Robert Bond Welch
Robert Bond Welch
Welch, an ophthalmologist, was born in Annapolis. He entered Princeton University as a pre-medical student in the fall of 1944. Welch’s studies at Princeton were interrupted when he was called for service in the United States Navy in June, 1945 and he served the next nineteen months in the Hospital Corps before returning to Princeton in February, 1947. He earned an A.B. from Princeton University in 1949 and his M.D. from the Johns Hopkins University School of Medicine in 1953. During the spring of his senior year in medical school, he completed a medical clerkship at Harvard Medical School, Boston City Hospital, and Massachusetts General Hospital.
After graduation from medical school, Welch completed an internship in internal medicine at Duke University Hospital from 1953 to 1954 before returning to Johns Hopkins for an internship and residency at the Wilmer Ophthalmological Institute under Alan C. Woods. He was appointed chief resident in 1959. That same year, he was also appointed co-director of the Wilmer retina service where for twenty-five years every Wilmer resident spent three months in training with him.

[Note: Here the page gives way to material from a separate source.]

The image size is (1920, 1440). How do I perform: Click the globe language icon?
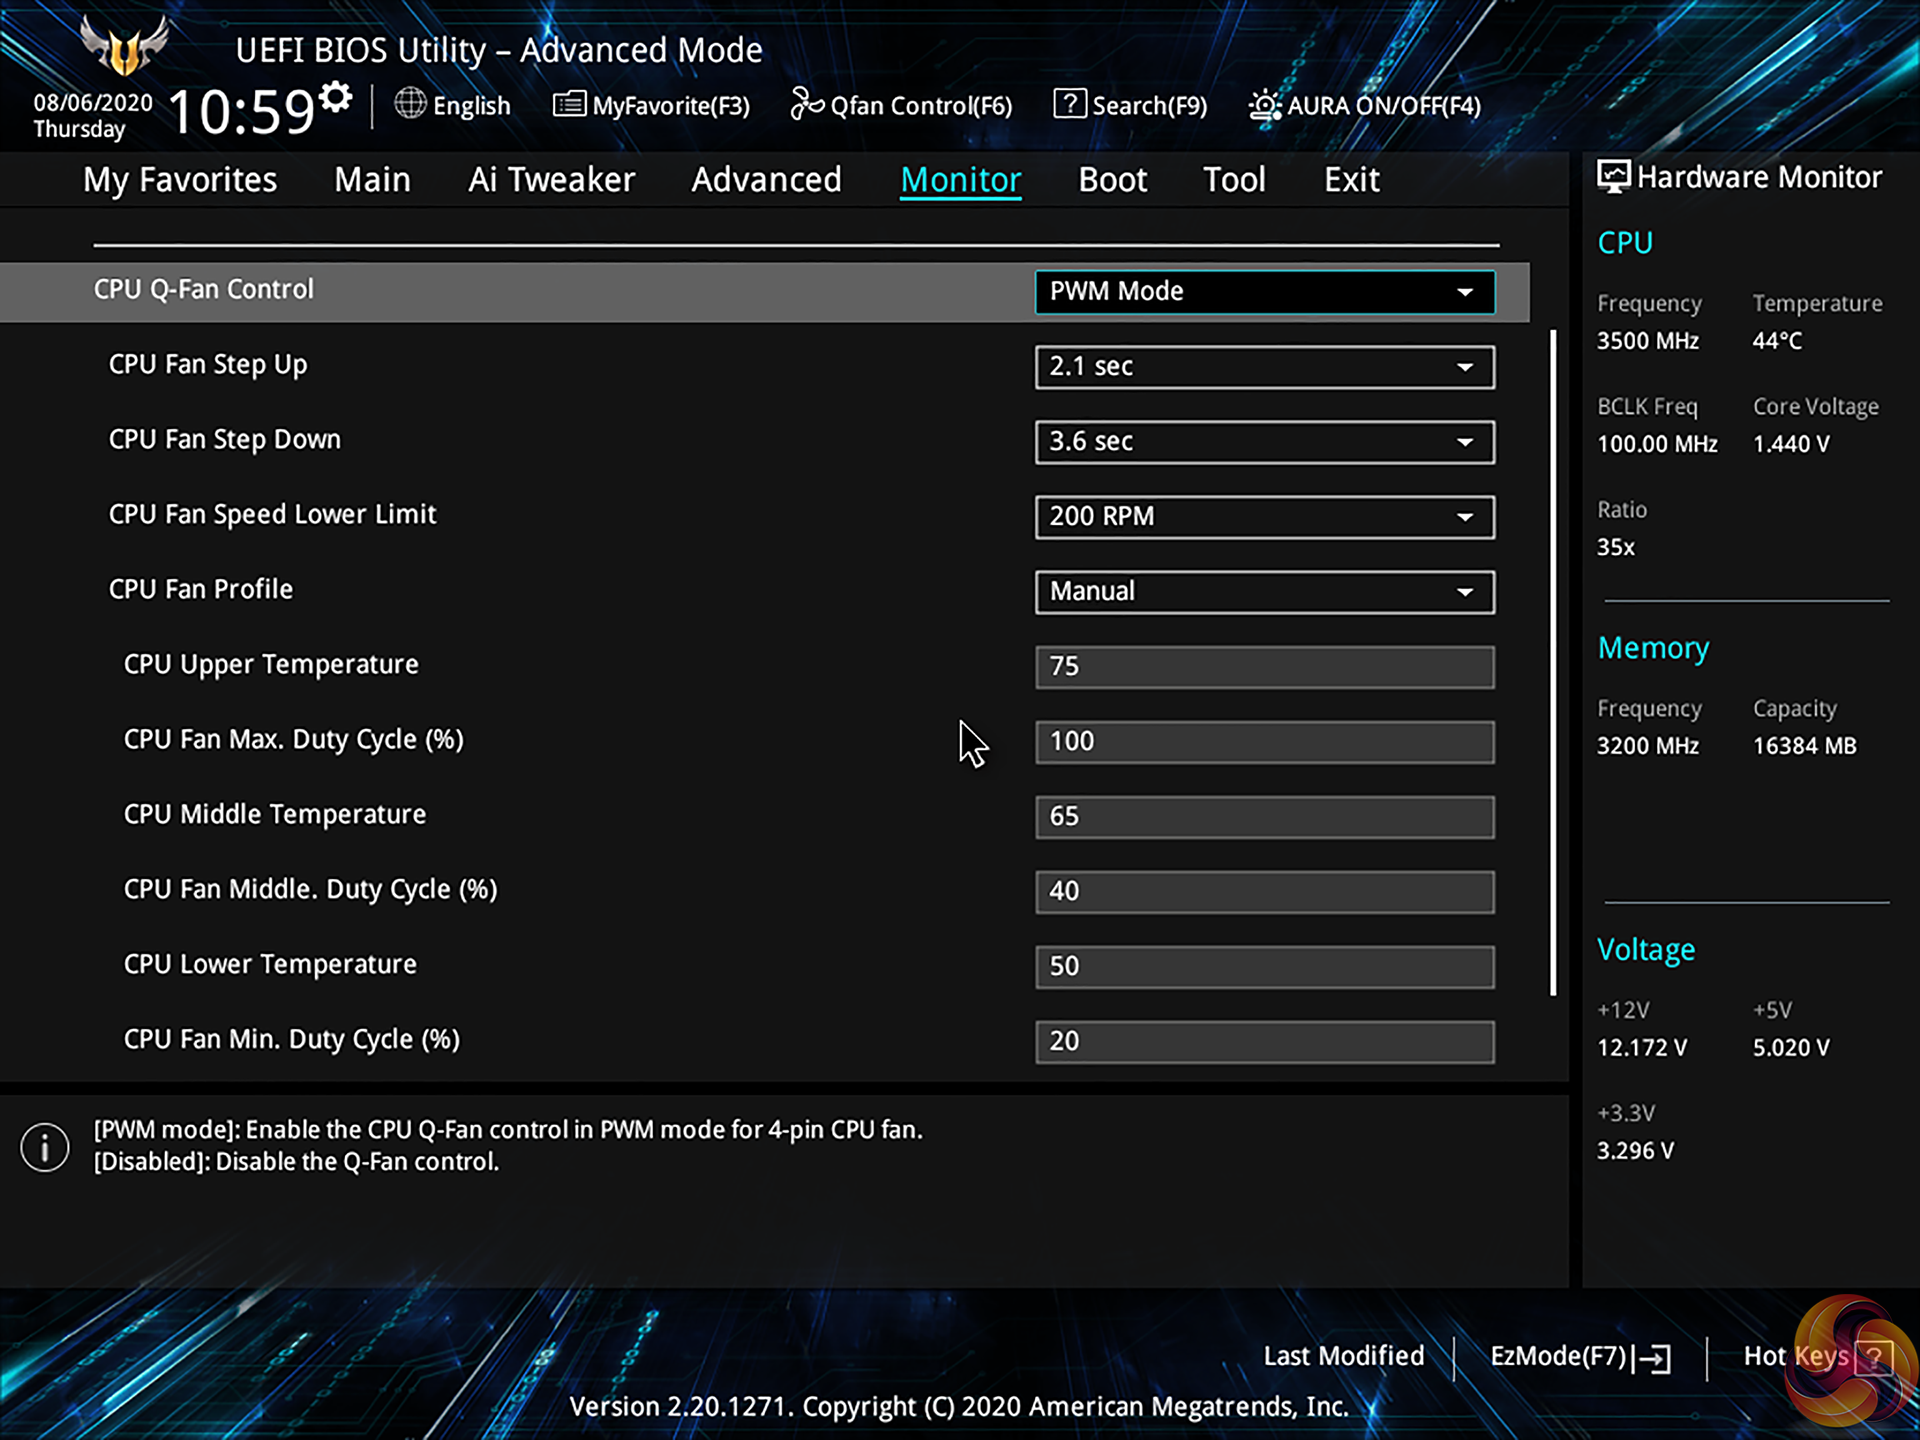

Over the course of his career, he served as chairman of the department of ophthalmology at the Greater Baltimore Medical Center (GBMC) from 1985 to 1991 and was a retinal consultant to the Walter Reed Army Hospital and the Bethesda Naval Hospital. Upon his retirement from GBMC in 1991, he maintained a private practice at his father’s original office in Annapolis with his wife Betty serving as his practice manager until her death in 2016.
Welch also made contributions to clinical research including studies of pars planitis, sickle cell hemoglobin C disease, intraocular Toxacara Canis and Von Hippel-Lindau Disease. He coined the term pars planitis and was considered one of the major retinal surgeons in the country for years. He has been active in the American Academy of Ophthalmology, the Macula Society, the Retina Society and the American Board of Ophthalmology. Welch was also the developer of the improved scleral buckle surgical techniques. He is the past president of the Wilmer Residents Association and a member of the Wilmer Advisory Council. Because of his achievements, many of his colleagues, patients, friends, and former students established the Robert B. Welch M.D. Professorship in Ophthalmology in 2006 which is used to support the work of one Wilmer faculty member in care, teaching, and clinical research of retinal diseases.
Welch published twenty-nine articles on his research and wrote the institutional history The Wilmer Ophthalmological Institute: 1925-2000.